> **INPUT**
++++++++++
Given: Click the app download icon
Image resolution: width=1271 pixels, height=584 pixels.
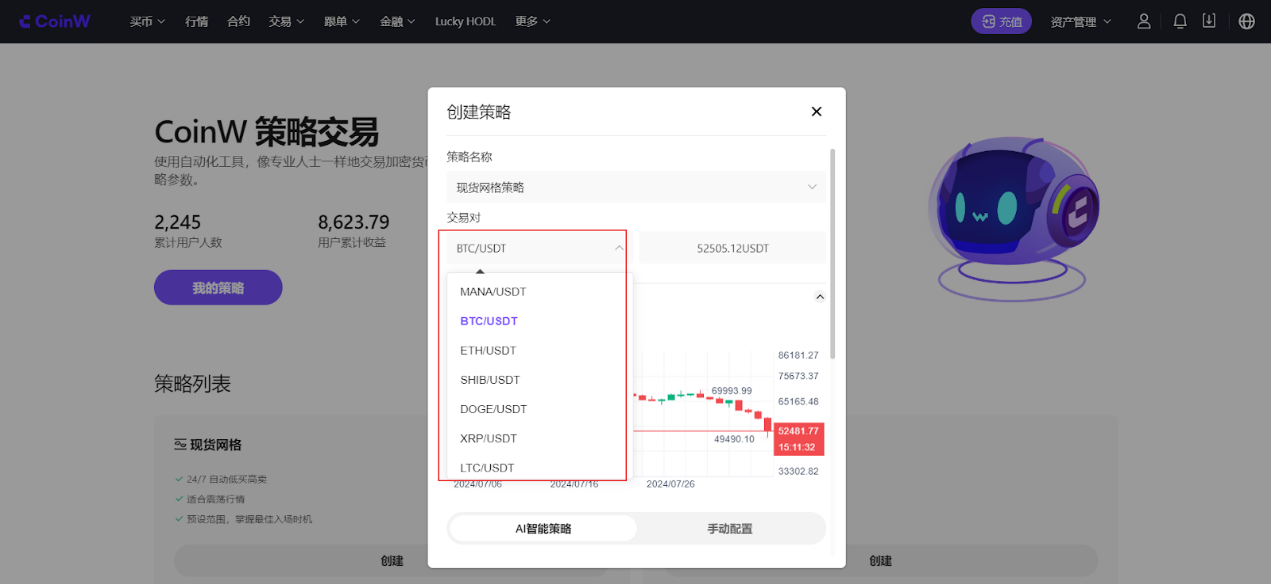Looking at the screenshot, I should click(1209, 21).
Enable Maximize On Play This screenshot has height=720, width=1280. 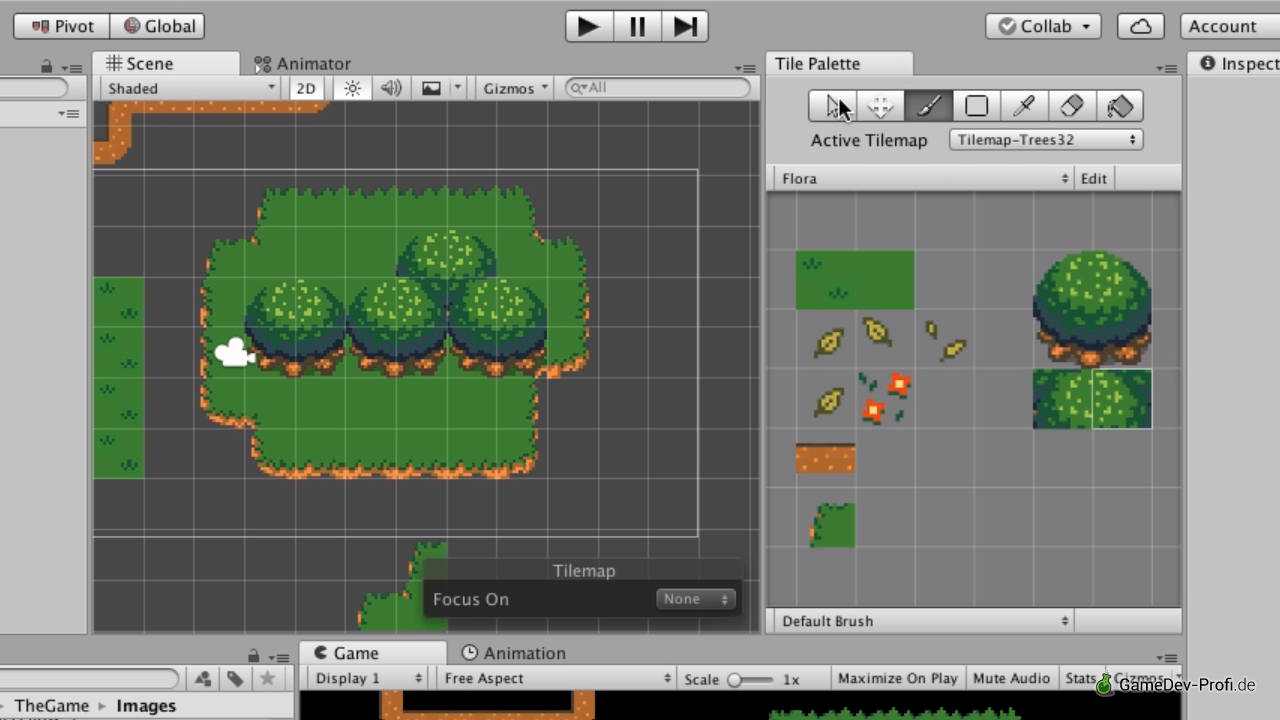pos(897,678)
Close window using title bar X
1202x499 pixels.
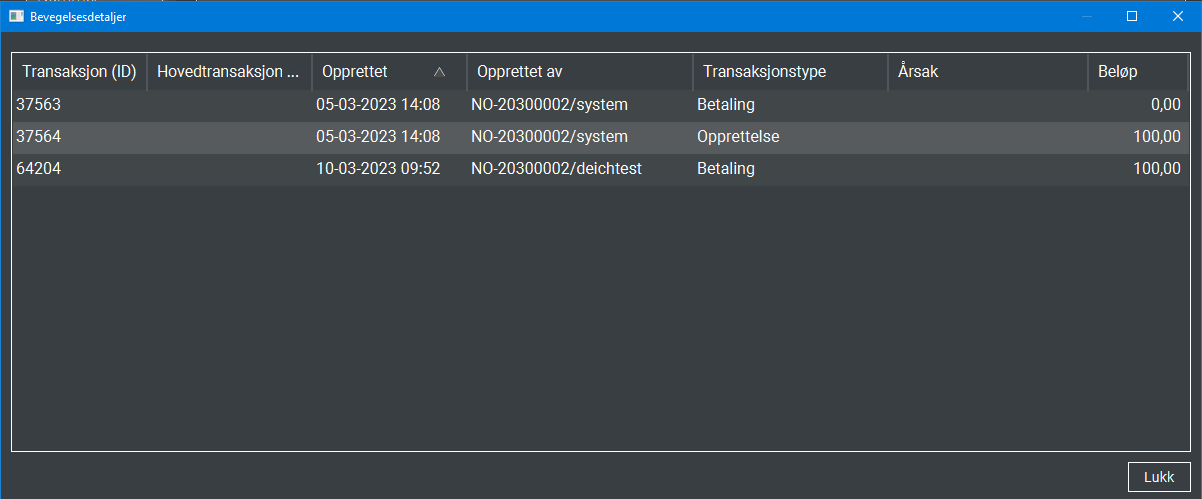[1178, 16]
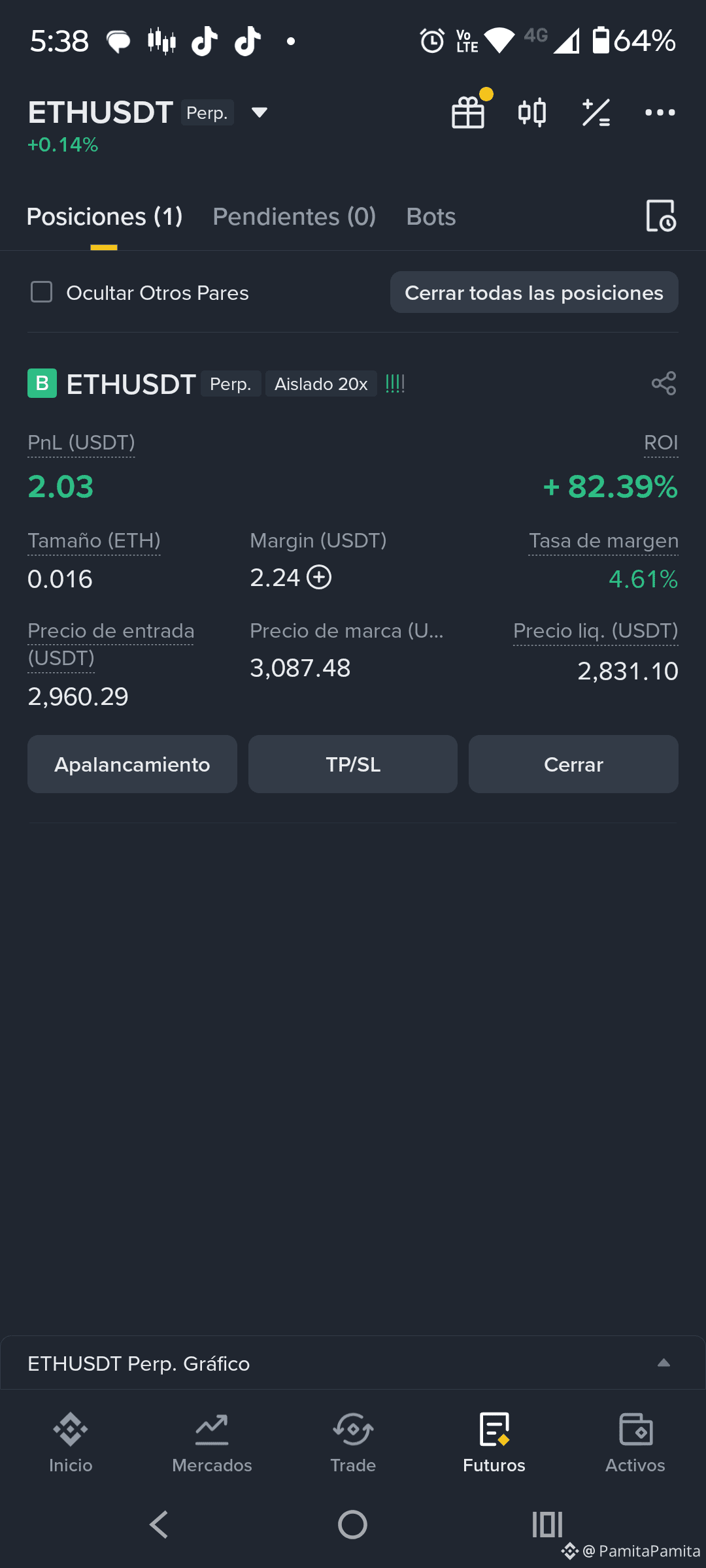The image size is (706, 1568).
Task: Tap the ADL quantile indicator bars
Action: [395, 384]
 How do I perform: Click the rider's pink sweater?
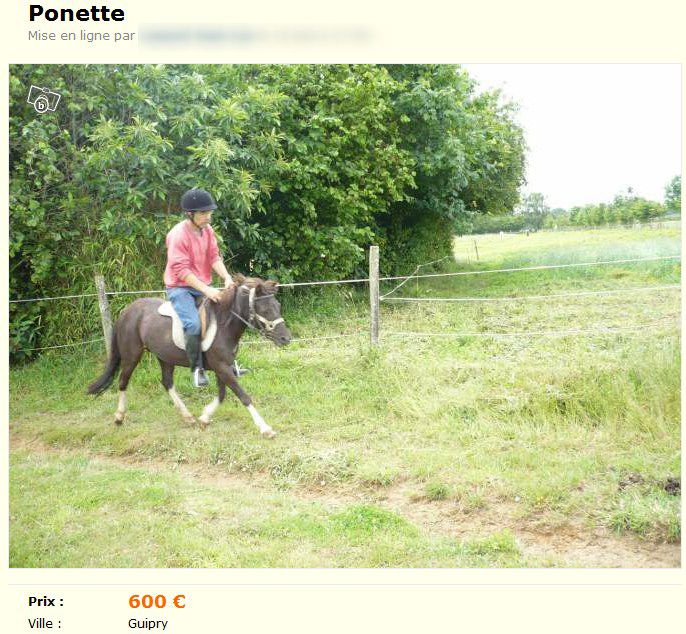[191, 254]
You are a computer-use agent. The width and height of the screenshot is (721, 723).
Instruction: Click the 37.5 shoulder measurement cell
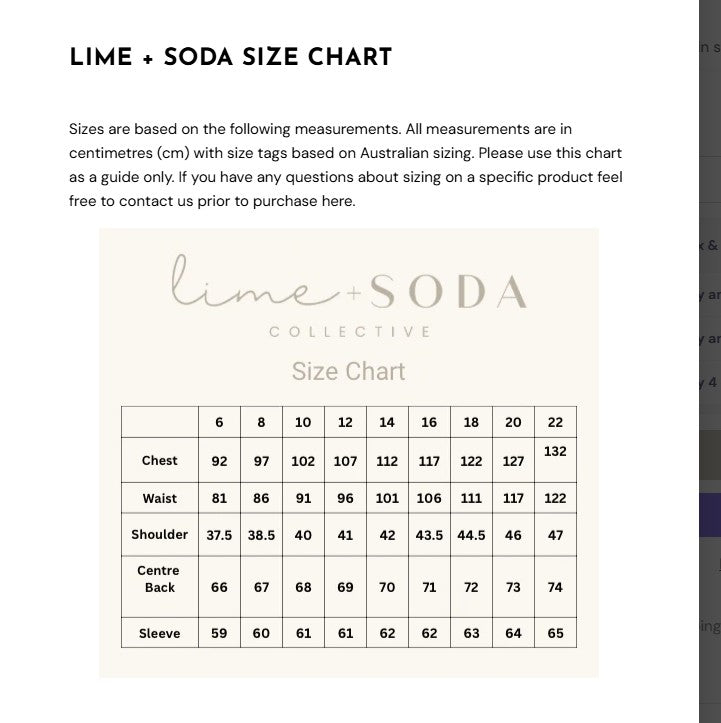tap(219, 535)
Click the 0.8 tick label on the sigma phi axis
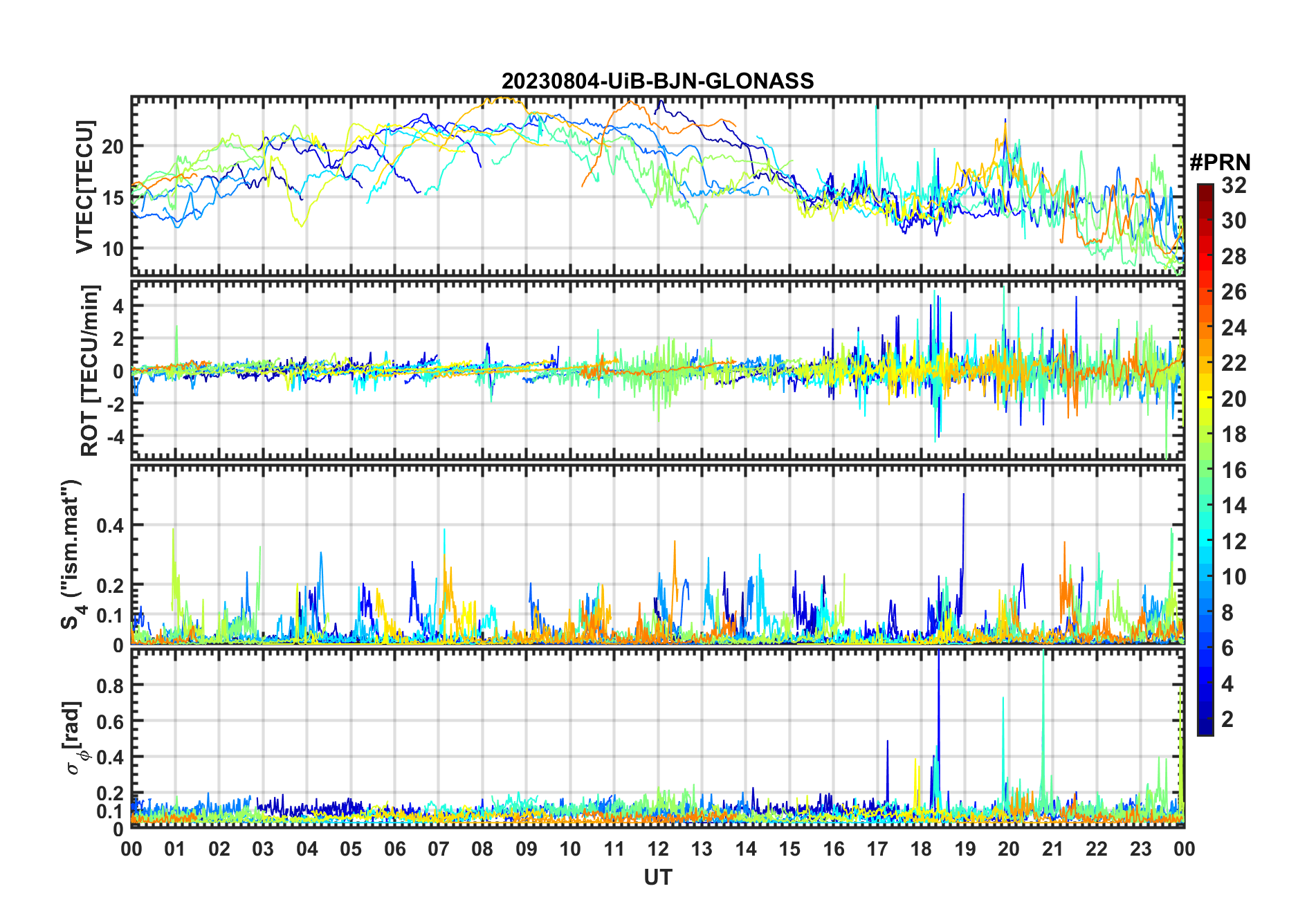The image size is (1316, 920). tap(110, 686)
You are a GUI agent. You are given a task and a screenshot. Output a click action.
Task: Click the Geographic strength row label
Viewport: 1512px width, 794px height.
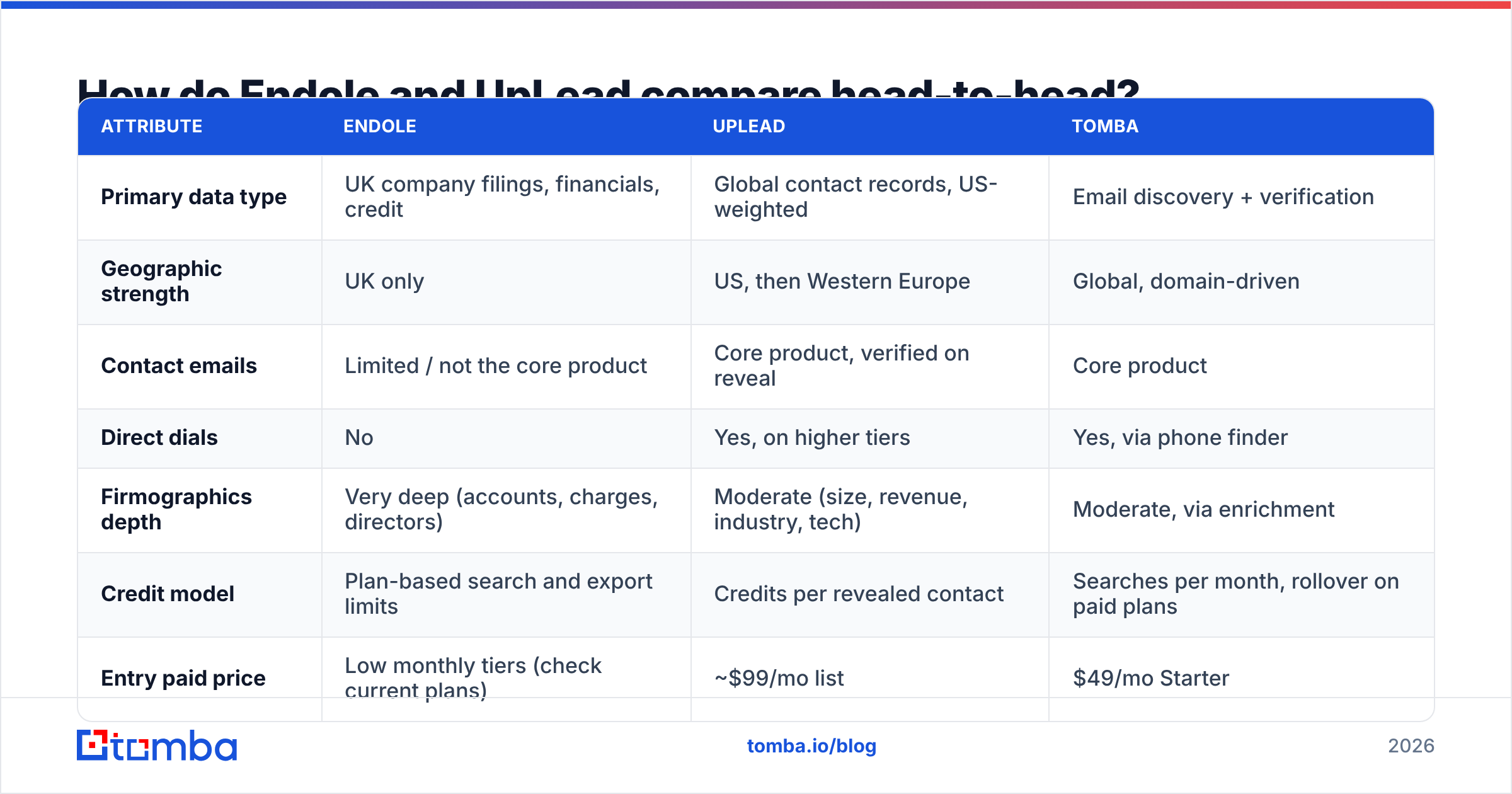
++++++++++
Reproduce the lines from the one with "Click the 0.8" through the end of the data, keeping both end lines, adding nothing, and dropping any pictures.

Click the 0.8 tick label on the sigma phi axis
The image size is (1316, 920). tap(110, 686)
You are a GUI agent. You are given a task and a screenshot. Output a click action.
Task: Click the Geographic strength row label
Viewport: 1512px width, 794px height.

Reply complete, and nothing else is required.